Monday, 18 April 2011

You just aimed for the wrong market

Today's Chartered Institute of Linguists mailing list included a link to a blog post on an agency's site about how to succeed as a freelance translator. Shortly afterwards a link to the same blog post appeared on Twitter via a translator who often mentions relevant articles. It looked interesting, so I clicked on the link and went to read it.

Then it all went a bit pear-shaped.

If you're going to try to deceive linguists (and professional writers) you need to put a little work into it. I read the article and noticed that it slipped into talking about freelance writing instead of translation at the end. Odd. Barely an hour after tweeting the link, the same translator who had mentioned the article had read it carefully... and discovered it was almost identical to another article - on freelance writing.

A translator's bread and butter is pushing and prodding a text to find any inconsistencies and then finding out where they came from and what to do about them. When something suspicious comes up they have the research skills to unravel the threads and see where they lead.

The agency's blog post has now mysteriously disappeared.
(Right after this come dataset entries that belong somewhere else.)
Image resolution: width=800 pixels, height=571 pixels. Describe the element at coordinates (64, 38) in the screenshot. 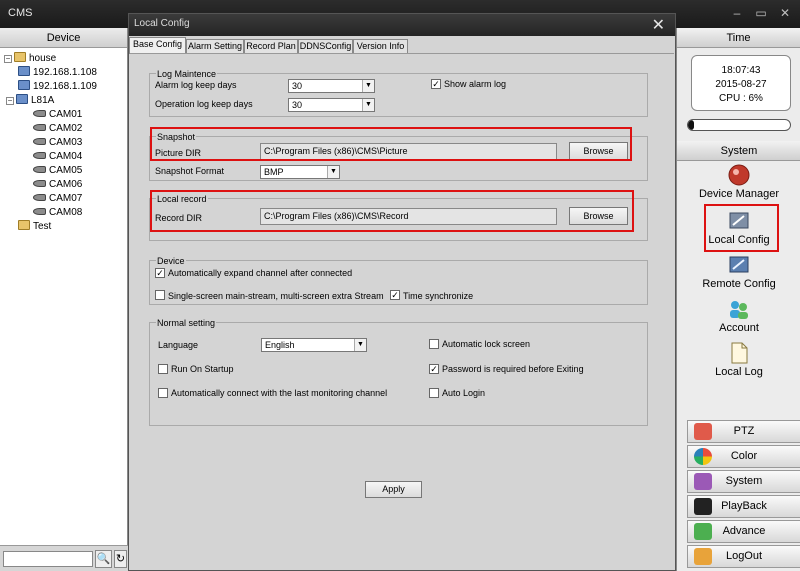

I see `device-panel-header: Device` at that location.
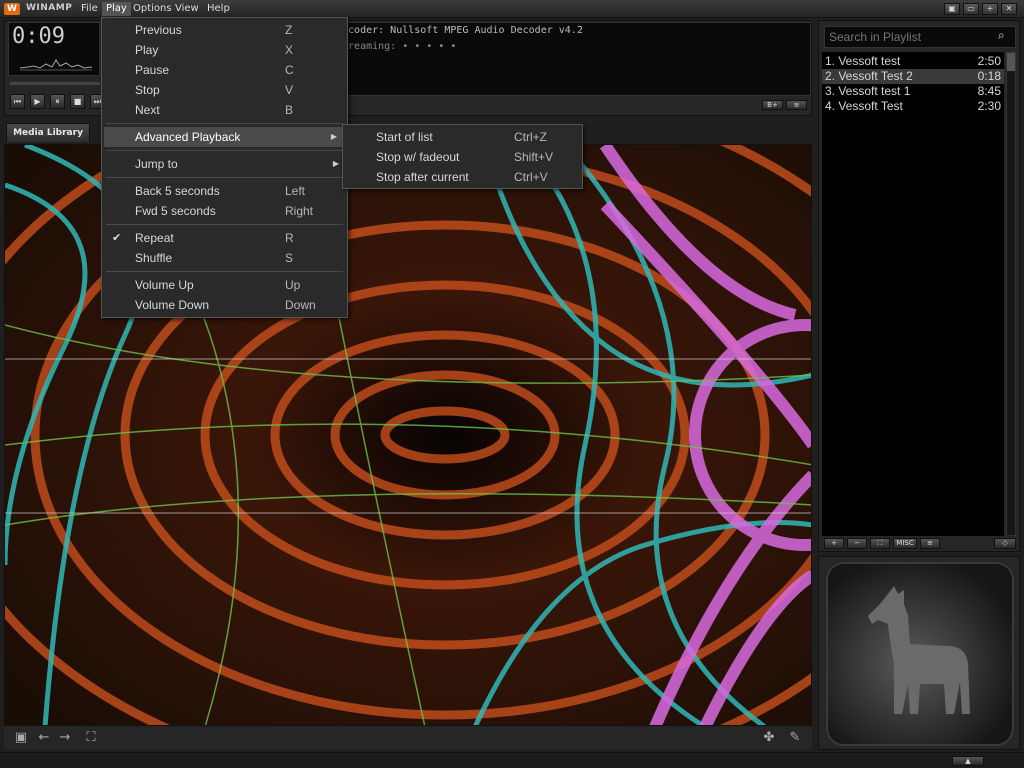 The width and height of the screenshot is (1024, 768). I want to click on menu-item-shortcut: X, so click(290, 50).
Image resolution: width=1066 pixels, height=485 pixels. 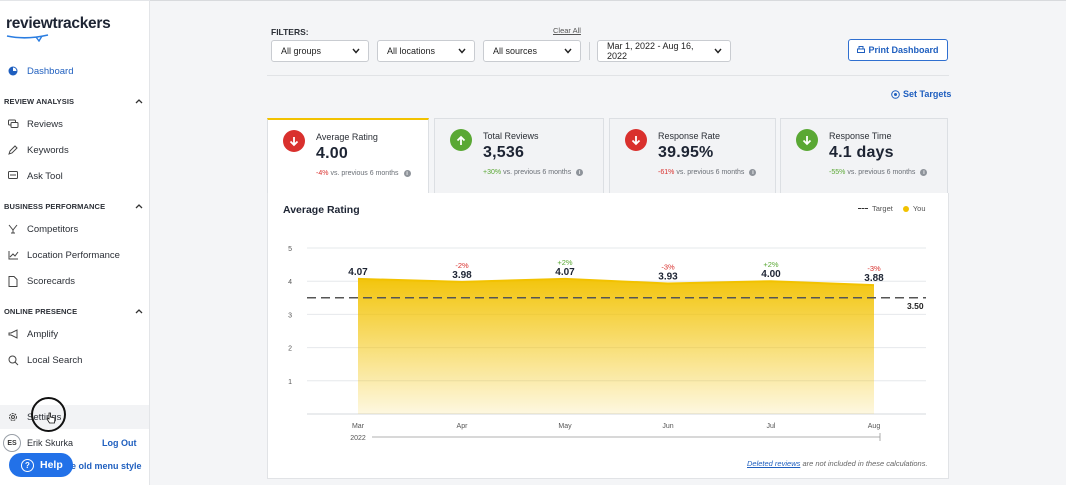 I want to click on footer-note-text: are not included in these calculations., so click(x=865, y=464).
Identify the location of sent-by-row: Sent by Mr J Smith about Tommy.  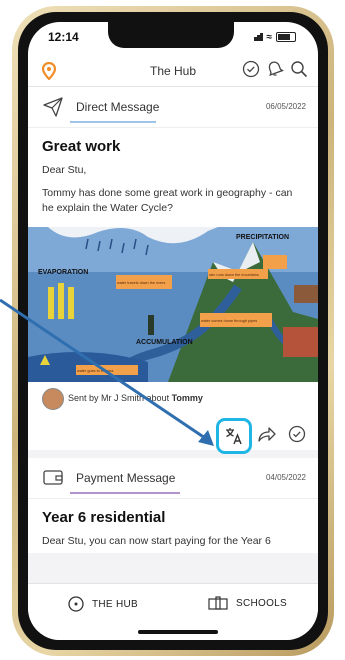
(173, 398).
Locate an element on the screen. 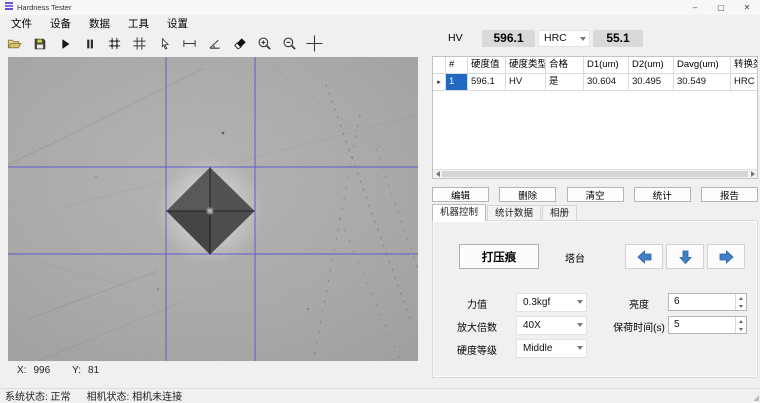 This screenshot has height=403, width=760. menu-item-file: 文件 is located at coordinates (22, 24).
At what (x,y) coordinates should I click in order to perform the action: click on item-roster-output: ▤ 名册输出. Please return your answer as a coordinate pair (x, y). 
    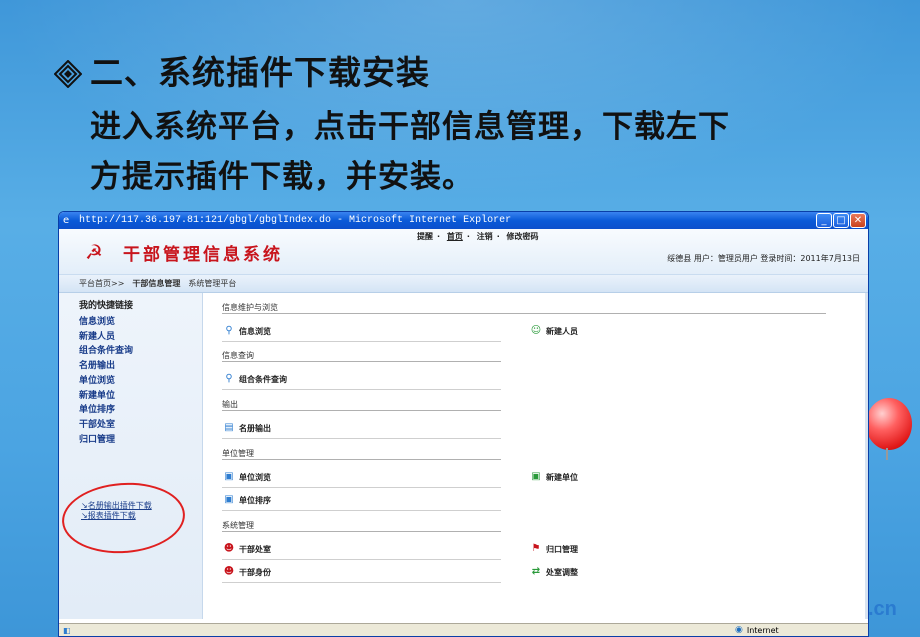
    Looking at the image, I should click on (246, 428).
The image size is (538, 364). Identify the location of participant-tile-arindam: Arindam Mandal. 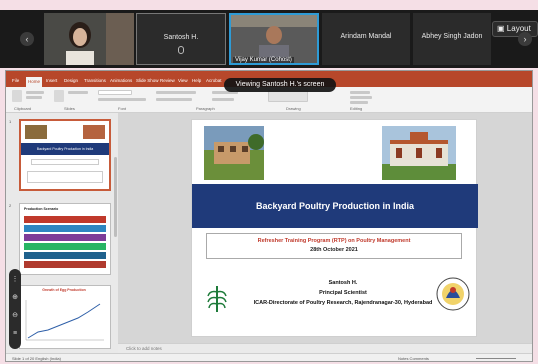
(366, 39).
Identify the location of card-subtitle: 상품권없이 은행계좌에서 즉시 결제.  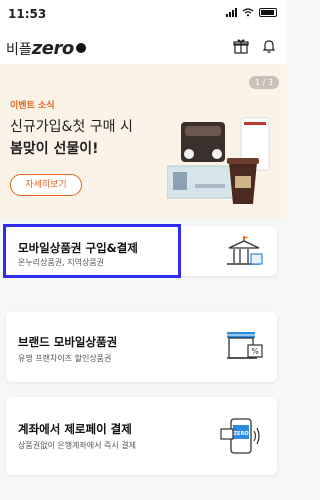
(78, 446).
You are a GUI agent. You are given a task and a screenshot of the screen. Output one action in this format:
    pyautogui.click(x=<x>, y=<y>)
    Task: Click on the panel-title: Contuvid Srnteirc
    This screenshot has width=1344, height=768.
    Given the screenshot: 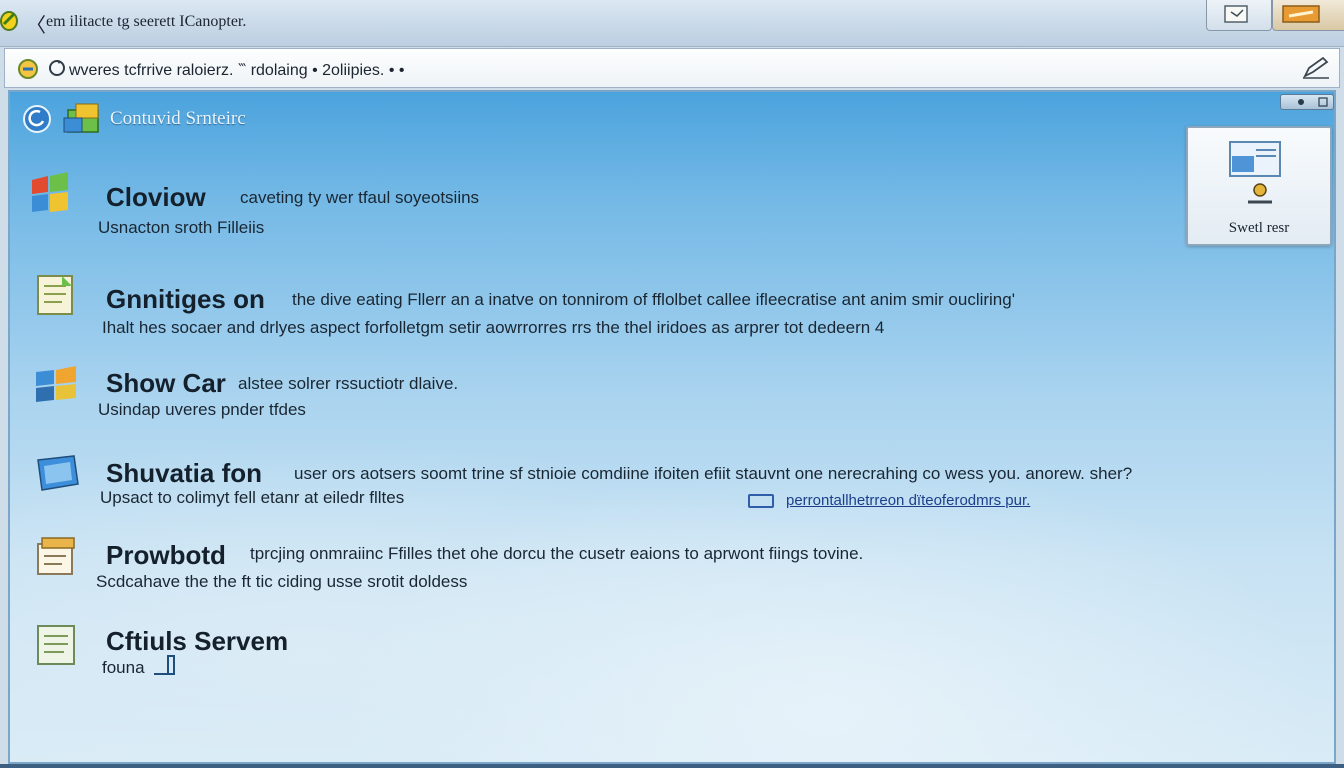 What is the action you would take?
    pyautogui.click(x=178, y=118)
    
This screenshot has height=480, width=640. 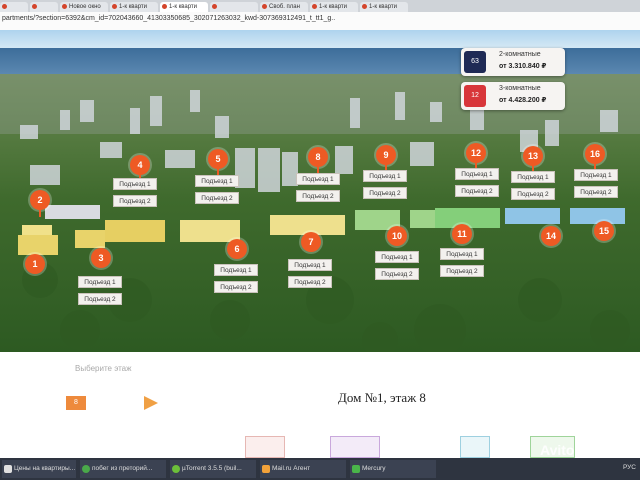 I want to click on window-icon, so click(x=8, y=469).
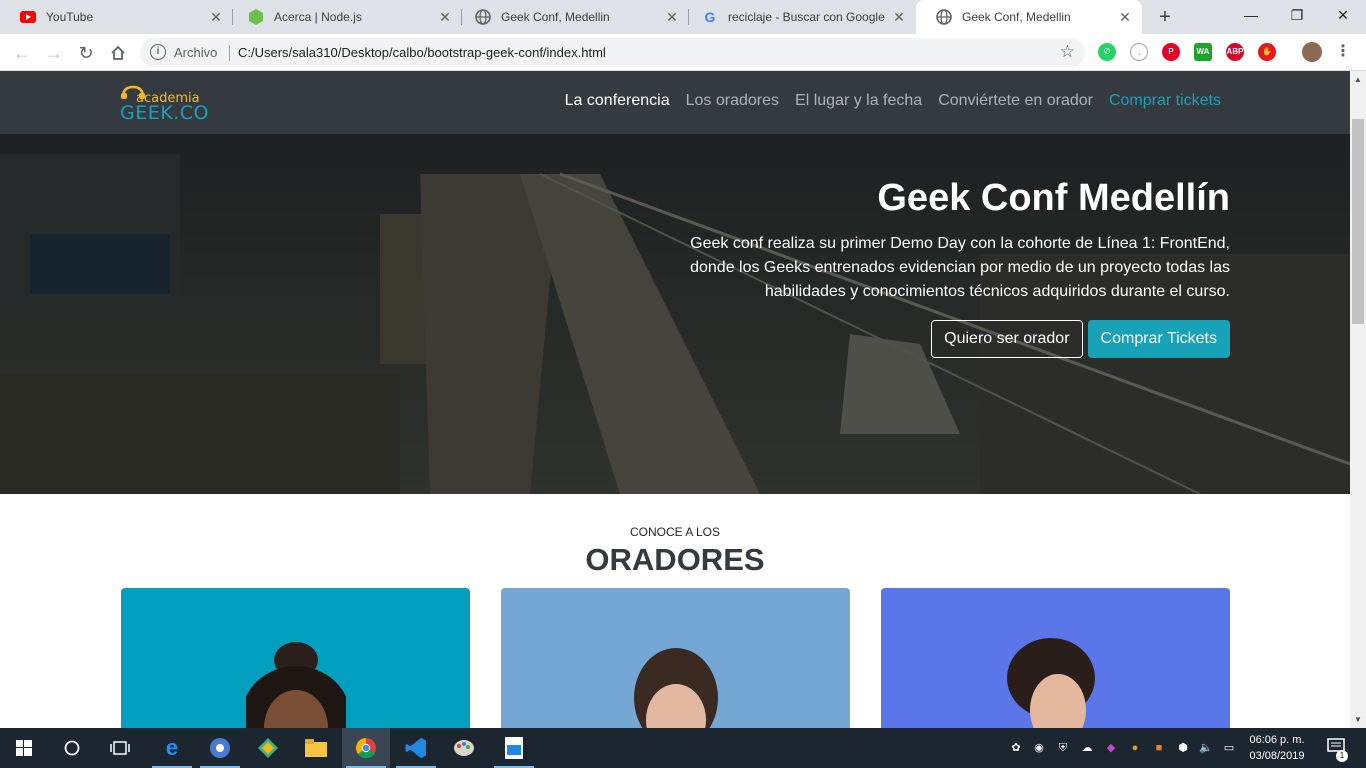  Describe the element at coordinates (1229, 748) in the screenshot. I see `network-icon: ▭` at that location.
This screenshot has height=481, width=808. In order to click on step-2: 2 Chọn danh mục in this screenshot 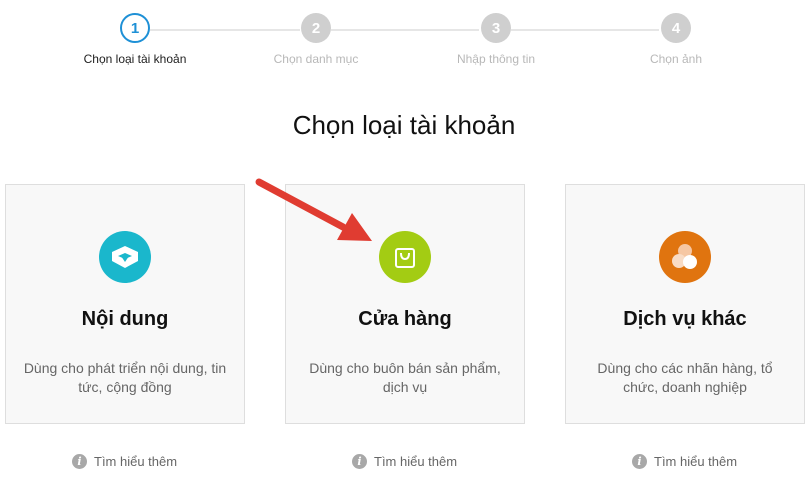, I will do `click(316, 40)`.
Something similar happened on another translation mailing list earlier this year, where a moving plea for help was received from a member of the list who had been robbed while on holiday - except that the number of grammar and spelling errors in the email and - most damning of all - the use of US English made everyone realise at once that someone's email account had been hacked. Even if this person had been mugged and left stranded, they would never write something like that.

And the moral of the story? Other than good language skills being valuable for scammers and plagiarists, although this agency has taken the article off their site it has circulated amongst linguists on Twitter and will undoubtedly impact them. If someone has no respect for the work of others, they're not going to be your top choice as an agency to work with.

EDIT: The agency has apparently apologised and said it was down to a copywriter.